Pause ONF : « Kanehsatake – 270 ans de résistance », 25 ans plus tard
Le 11 juillet 1990, la Sûreté du Québec (SQ) prend d’assaut la barricade érigée sur un petit chemin de terre par les Mohawks de la communauté de Kanehsatake.
Depuis le mois de mars, ils s’opposent à un projet domiciliaire et d’agrandissement d’un terrain de golf que la municipalité d’Oka a approuvé et qui viendrait empiéter sur une pinède faisant partie de leur territoire.
Les manifestants ignorent depuis plusieurs semaines deux injonctions de la cour qui ont été obtenues par Oka et qui demandent le retrait de la barricade. Des bombes lacrymogènes sont lancées contre les opposants de Kanehsatake et les guerriers mohawks de Kahnawake et d’Akwesasne venus en renfort. Plusieurs coups de feu sont échangés. L’intervention de la police provinciale tourne à la tragédie.
Le caporal Marcel Lemay, un agent de la SQ, est tué dans la fusillade. Les policiers décident de battre en retraite. Profitant de la confusion qui suit l’attaque, les manifestants renforcent leur barrage en bloquant, cette fois, la route 334. En apprenant la nouvelle, les Mohawks de Kahnawake, en soutien à leurs frères de Kanehsatake, bloquent le pont Mercier. C’est le début de la crise d’Oka.
Quand la cinéaste Alanis Obomsawin entend la nouvelle, elle décide tout de suite de mettre sur pied une équipe de l’ONF afin de filmer les événements qui vont suivre. Depuis le début de sa carrière, quand un fait important concernant des communautés autochtones se produit, elle se fait un devoir d’en rendre compte.
Kanehsatake, 270 ans de résistance, Alanis Obomsawin, offert par l’Office national du film du Canada
Un grand film
Elle débarque là-bas avec sa petite équipe en croyant que le siège ne durera que quelques jours. Or, il ne prendra fin qu’après 78 jours!
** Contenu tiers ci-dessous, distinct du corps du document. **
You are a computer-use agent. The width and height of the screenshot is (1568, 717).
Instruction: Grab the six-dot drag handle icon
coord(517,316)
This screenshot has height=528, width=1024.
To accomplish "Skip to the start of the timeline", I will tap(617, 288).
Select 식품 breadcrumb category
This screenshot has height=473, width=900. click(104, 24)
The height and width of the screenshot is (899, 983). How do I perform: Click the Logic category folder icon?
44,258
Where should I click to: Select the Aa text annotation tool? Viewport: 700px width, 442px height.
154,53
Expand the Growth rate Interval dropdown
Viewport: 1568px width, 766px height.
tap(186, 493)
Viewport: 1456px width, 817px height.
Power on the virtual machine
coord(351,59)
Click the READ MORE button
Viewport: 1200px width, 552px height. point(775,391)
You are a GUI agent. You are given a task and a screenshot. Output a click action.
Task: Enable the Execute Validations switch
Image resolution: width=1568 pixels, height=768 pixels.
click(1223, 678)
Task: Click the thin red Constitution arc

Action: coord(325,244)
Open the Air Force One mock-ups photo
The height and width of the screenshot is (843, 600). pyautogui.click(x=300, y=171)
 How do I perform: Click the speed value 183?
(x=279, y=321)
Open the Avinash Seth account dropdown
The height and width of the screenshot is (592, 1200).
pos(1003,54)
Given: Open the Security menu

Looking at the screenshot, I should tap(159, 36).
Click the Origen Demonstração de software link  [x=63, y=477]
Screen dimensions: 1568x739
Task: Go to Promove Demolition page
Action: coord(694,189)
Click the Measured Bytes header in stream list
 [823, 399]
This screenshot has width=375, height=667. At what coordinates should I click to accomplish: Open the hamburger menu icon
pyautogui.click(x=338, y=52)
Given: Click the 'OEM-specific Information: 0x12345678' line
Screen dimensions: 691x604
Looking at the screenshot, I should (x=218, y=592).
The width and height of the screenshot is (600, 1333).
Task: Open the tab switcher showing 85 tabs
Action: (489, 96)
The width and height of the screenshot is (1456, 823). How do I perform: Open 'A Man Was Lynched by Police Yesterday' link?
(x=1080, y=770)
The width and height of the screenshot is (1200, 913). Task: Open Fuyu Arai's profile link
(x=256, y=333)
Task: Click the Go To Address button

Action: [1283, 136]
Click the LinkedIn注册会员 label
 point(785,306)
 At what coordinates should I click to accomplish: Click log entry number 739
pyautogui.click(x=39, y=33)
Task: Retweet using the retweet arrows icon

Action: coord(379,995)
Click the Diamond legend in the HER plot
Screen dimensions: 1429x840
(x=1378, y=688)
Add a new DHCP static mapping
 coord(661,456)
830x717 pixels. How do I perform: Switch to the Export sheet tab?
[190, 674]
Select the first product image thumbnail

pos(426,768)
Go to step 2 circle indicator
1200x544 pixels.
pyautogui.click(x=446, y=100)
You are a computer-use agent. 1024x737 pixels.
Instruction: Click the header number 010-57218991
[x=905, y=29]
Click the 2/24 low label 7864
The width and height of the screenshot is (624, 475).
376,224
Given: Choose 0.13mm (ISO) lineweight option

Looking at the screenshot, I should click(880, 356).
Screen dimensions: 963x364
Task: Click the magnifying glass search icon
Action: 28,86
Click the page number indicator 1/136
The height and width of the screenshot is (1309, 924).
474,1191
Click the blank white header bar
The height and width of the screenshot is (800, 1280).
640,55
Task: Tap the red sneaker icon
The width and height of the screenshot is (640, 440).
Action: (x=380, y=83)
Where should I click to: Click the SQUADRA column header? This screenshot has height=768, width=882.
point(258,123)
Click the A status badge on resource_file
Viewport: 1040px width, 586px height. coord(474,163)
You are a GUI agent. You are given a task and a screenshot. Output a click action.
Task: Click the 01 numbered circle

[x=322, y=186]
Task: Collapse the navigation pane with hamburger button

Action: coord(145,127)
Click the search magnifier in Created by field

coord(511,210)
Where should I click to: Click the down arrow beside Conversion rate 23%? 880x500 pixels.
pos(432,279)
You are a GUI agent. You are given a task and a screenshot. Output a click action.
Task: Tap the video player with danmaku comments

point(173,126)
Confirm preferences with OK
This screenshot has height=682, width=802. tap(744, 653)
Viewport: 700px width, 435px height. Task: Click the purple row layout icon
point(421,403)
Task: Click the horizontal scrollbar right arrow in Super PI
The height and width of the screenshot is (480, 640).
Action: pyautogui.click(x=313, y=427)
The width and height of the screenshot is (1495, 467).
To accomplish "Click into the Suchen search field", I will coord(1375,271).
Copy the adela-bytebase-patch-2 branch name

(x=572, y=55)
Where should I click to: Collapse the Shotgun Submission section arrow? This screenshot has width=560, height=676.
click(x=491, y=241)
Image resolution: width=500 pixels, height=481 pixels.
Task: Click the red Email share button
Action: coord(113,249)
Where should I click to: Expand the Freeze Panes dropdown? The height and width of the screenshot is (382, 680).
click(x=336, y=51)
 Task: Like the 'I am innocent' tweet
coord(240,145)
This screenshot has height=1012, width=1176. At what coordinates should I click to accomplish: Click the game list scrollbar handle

Cet événement politique majeur marquera à jamais les relations entre les Autochtones et les non-Autochtones au Canada. La cinéaste abénaquise en tirera d’ailleurs son plus grand film.
L’année 2018 marque le 25e anniversaire de la sortie de Kanehsatake – 270 ans de résistance. Bien que le documentaire ait connu beaucoup de succès, son lancement ne s’est pas fait sans difficulté. La CBC et Channel 4, la chaîne de télévision privée britannique, entendent parler du projet lors du montage. Des employés de la CBC viennent même à l’ONF pour voir le travail de la cinéaste et de son monteur. Leur tâche est colossale.
Après avoir répertorié tout le contenu de la centaine d’heures d’images tournées, ils entament un long processus. La première version du film dure dix heures! Elle est ramenée à trois heures, puis à 119 minutes, sa durée finale. Pourtant, la CBC juge que le documentaire est encore trop long et réclame une version de 48 minutes! La cinéaste refuse. Impossible de raconter les 78 jours de la crise en si peu de temps! C’est finalement Channel 4 qui achète le film dans son intégralité.
Une première mondiale en Angleterre
La chaîne britannique organise d’abord des séances de visionnage privées avec différents publics cibles pour voir la réaction des gens. Les projections suscitent beaucoup d’enthousiasme. Les spectateurs se lèvent en bloc à la fin pour ovationner le film. La diffusion survient une semaine plus tard.
Étonnant de constater que l’œuvre la plus importante d’Alanis Obomsawin aura eu sa première mondiale en Angleterre et que la première télédiffusion aura eu lieu sur les ondes d’une chaîne étrangère! La CBC finira par acheter et diffuser le film dans sa version originale plusieurs mois plus tard.
Kanehsatake – 270 ans de résistance est, comme son titre l’indique, bien plus qu’un film qui relate les événements d’Oka. Il met en lumière près de trois siècles de résistance de la nation mohawk contre l’envahissement de son territoire. Il s’agit d’un point de vue de l’intérieur, celui des Autochtones qui ont vécu la crise. Un regard unique sur l’affrontement entre les Mohawks, la SQ et l’armée canadienne à l’opposé des reportages télévisuels et des analyses journalistiques de l’époque.
C’est une œuvre phare. Un film-choc. Un moment charnière dans l’histoire du cinéma autochtone. Il représente la consécration d’une cinéaste qui, sans relâche, depuis près d’une cinquantaine d’années, défend avec intelligence et sensibilité les causes des peuples autochtones au Canada et s’emploie, film après film, à faire entendre leur voix.